Want to quickly create Data Visualization from Python Pandas Dataframe with No code?

PyGWalker is a Python library for Exploratory Data Analysis with Visualization. PyGWalker (opens in a new tab) can simplify your Jupyter Notebook data analysis and data visualization workflow, by turning your pandas dataframe (and polars dataframe) into a tableau-alternative User Interface for visual exploration.

PyGWalker for Data visualization (opens in a new tab)

What is PySpark tolist() function?

The tolist() function is a PySpark SQL function that is used to convert a DataFrame into a Python list. The function takes no arguments and returns a list of rows in the DataFrame. Each row in the DataFrame is represented as a list of values.

How to use PySpark tolist() function?

Using the tolist() function in PySpark is straightforward. Here is the basic syntax:

df.toPandas().values.tolist()

In the above code, we are using the PySpark toPandas() function to convert the DataFrame into a Pandas DataFrame. Then, we are using the Pandas values.tolist() function to convert the Pandas DataFrame into a Python list.

Let's take a closer look at how to use the PySpark tolist() function with examples.

Example 1: Converting a PySpark DataFrame to a Python List

Let's say we have the following PySpark DataFrame:

from pyspark.sql import SparkSession
 
# create SparkSession
spark = SparkSession.builder.appName('PySparkTutorial').getOrCreate()
 
# create DataFrame
data = [('Alice', 1), ('Bob', 2), ('Charlie', 3), ('David', 4)]
df = spark.createDataFrame(data, ['Name', 'Age'])
 
# display DataFrame
df.show()

Output:

+-------+---+
|   Name|Age|
+-------+---+
|  Alice|  1|
|    Bob|  2|
|Charlie|  3|
|  David|  4|
+-------+---+

To convert this DataFrame into a Python list, we can use the tolist() function as follows:

df.toPandas().values.tolist()

Output:

[['Alice', 1], ['Bob', 2], ['Charlie', 3], ['David', 4]]

Example 2: Converting a PySpark DataFrame with Index to a Python List

In some cases, you may want to include the DataFrame index in the Python list. Here is an example that will show you how to do this:

from pyspark.sql.functions import row_number
from pyspark.sql.window import Window
 
# create DataFrame with index
df_index = df.withColumn("index", row_number().over(Window.orderBy("Name")))
 
# display DataFrame with index
df_index.show()

Output:

+-------+---+-----+
|   Name|Age|index|
+-------+---+-----+
|  Alice|  1|    1|
|    Bob|  2|    2|
|Charlie|  3|    3|
|  David|  4|    4|
+-------+---+-----+

To convert this DataFrame into a Python list that includes the index, we can use the Pandas to_dict() function and then convert the resulting dictionary into a list:

df_index.toPandas().to_dict('records')

Output:

[{'Name': 'Alice', 'Age': 1, 'index': 1},
 {'Name': 'Bob', 'Age': 2, 'index': 2},
 {'Name': 'Charlie', 'Age': 3, 'index': 3},
 {'Name': 'David', 'Age': 4, 'index': 4}]

Conclusion

In this guide, we have learned how to use the PySpark tolist() function to convert PySpark DataFrames into Python Lists. We have also shown examples of how to use this function with and without DataFrame indices. We hope this guide has been helpful in your data processing tasks, and we encourage you to explore other PySpark functions to further enhance your skills.

References

Frequently Asked Questions

  1. How do I convert a DataFrame to a list in Python?

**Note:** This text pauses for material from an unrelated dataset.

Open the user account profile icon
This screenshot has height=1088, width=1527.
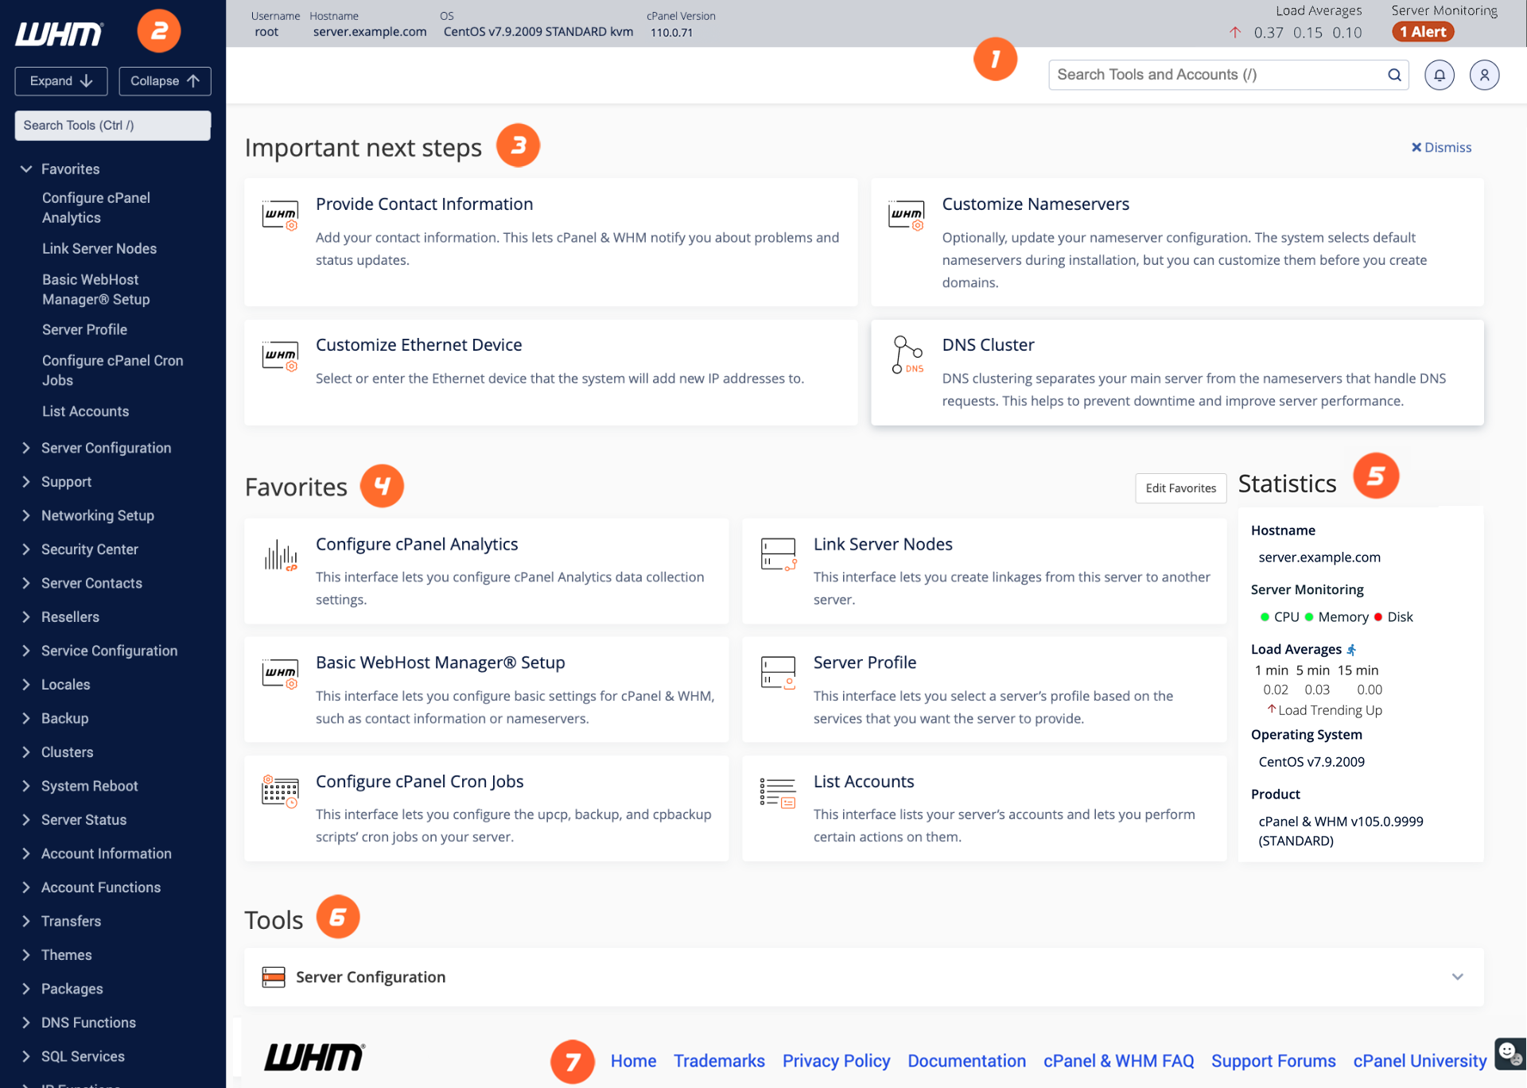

    To convert a DataFrame to a list in Python, you can use the values.tolist() method. This method returns a nested list where each inner list represents a row in the DataFrame. The resulting list can be used for further processing or analysis.

  2. Can I convert a specific column of a DataFrame to a list?

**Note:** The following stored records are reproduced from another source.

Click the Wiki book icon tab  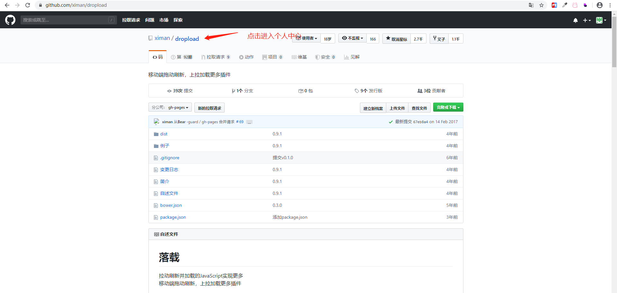coord(294,57)

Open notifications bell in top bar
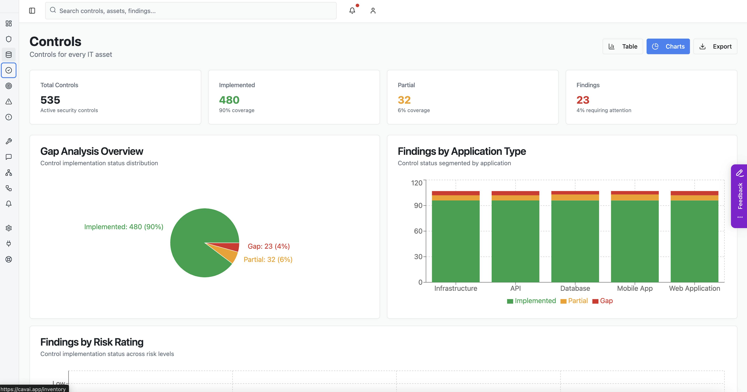click(352, 11)
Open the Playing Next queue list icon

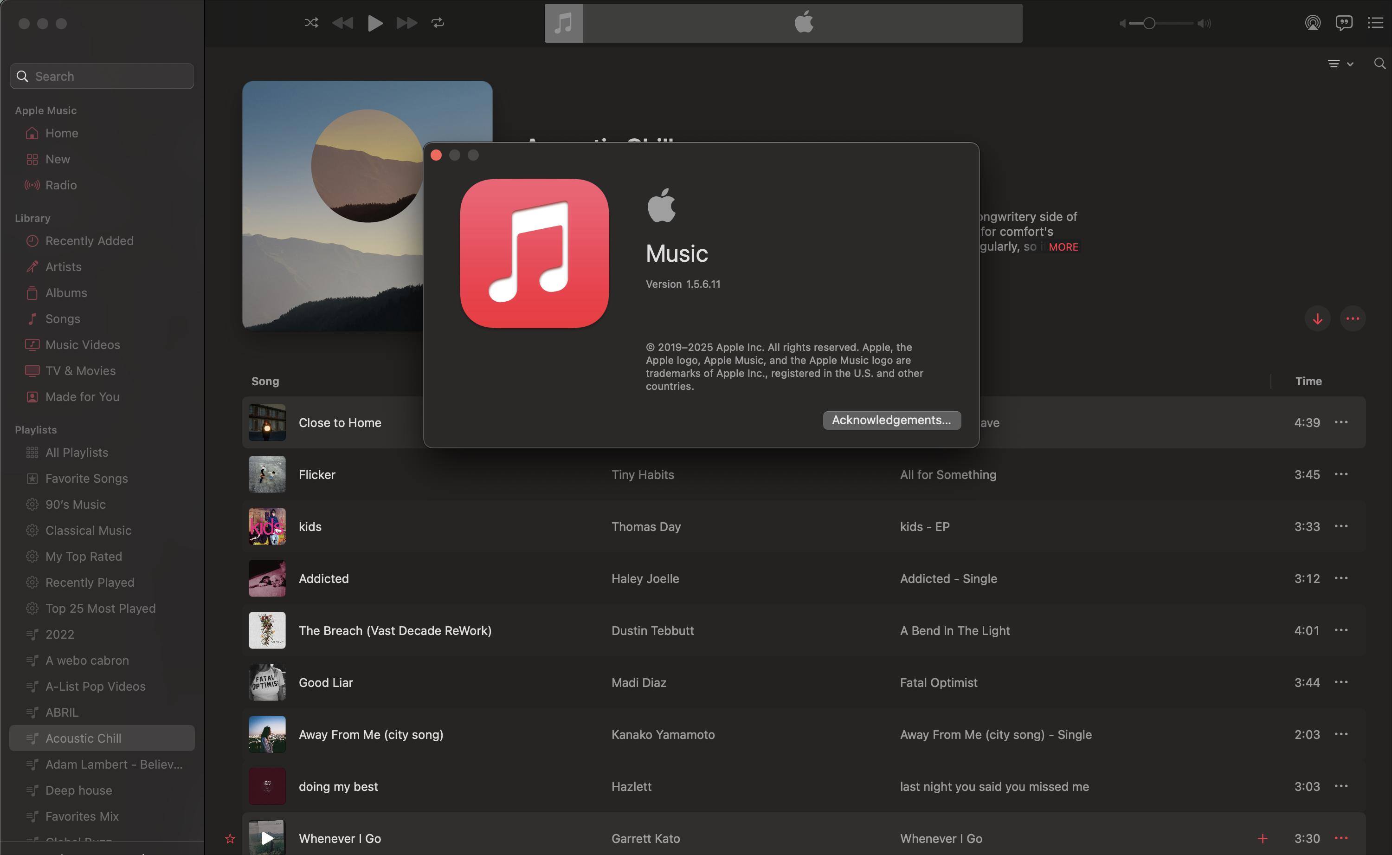pos(1375,23)
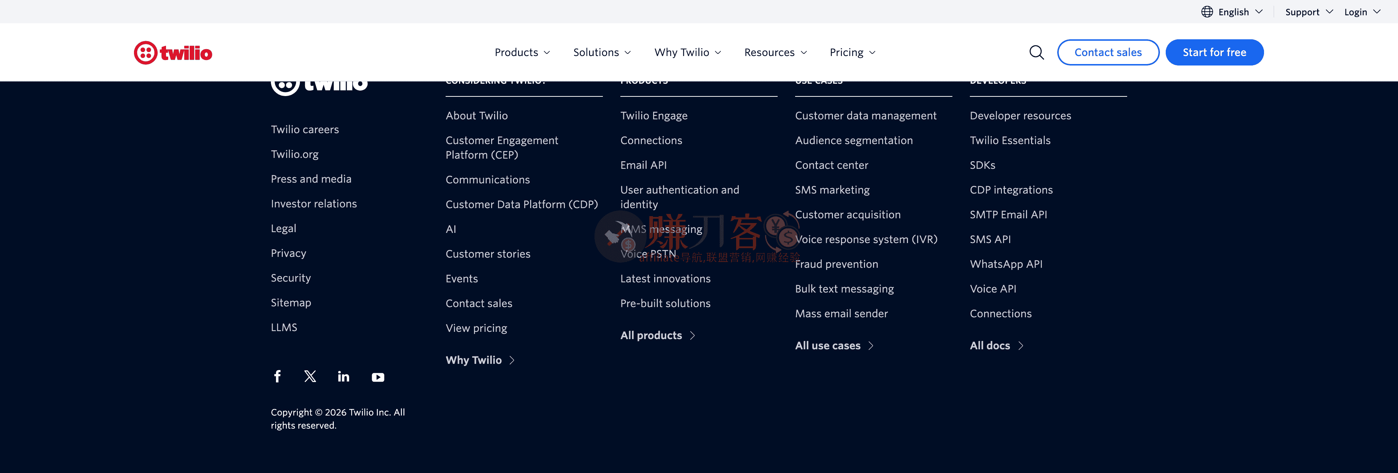Screen dimensions: 1398x473
Task: Open the Investor relations page
Action: coord(314,203)
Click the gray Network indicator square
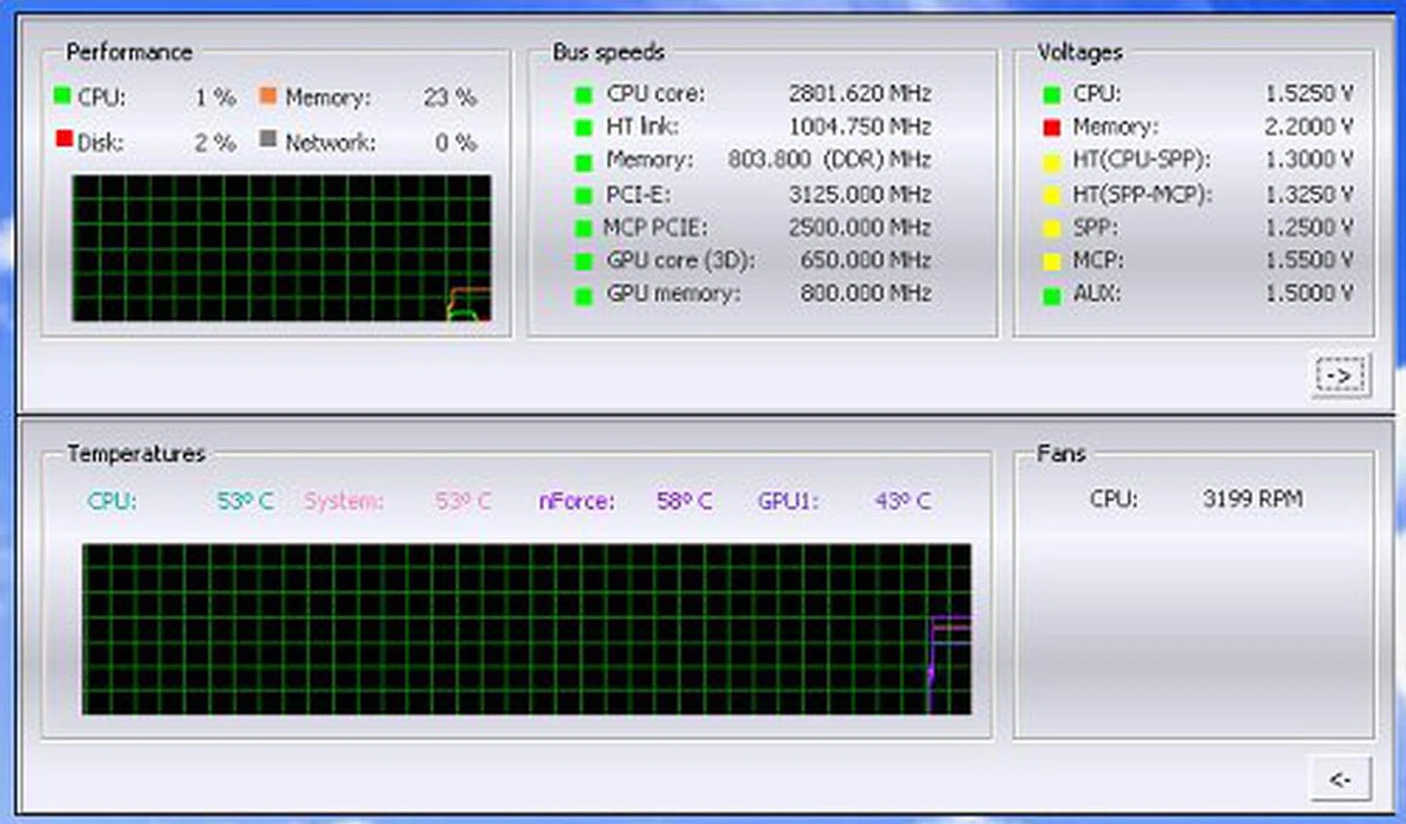 click(269, 138)
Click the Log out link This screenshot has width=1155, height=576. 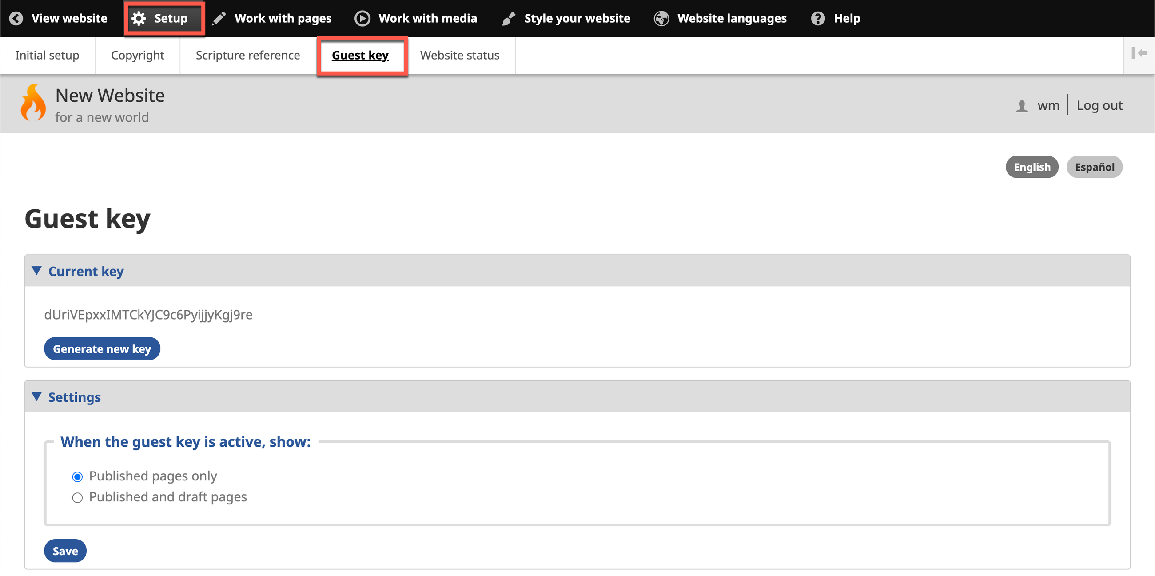point(1099,105)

    Yes, you can convert a specific column of a DataFrame to a list in Python. Use the indexing operator [] to access the column by name and then apply the tolist() method. This will return a list containing the values of the selected column.

  3. Is it possible to convert multiple columns of a DataFrame to a list?

    Yes, it is possible to convert multiple columns of a DataFrame to a list in Python. Use the indexing operator [] to select the desired columns by name and then apply the values.tolist() method. This will return a nested list where each inner list represents the values of the selected columns.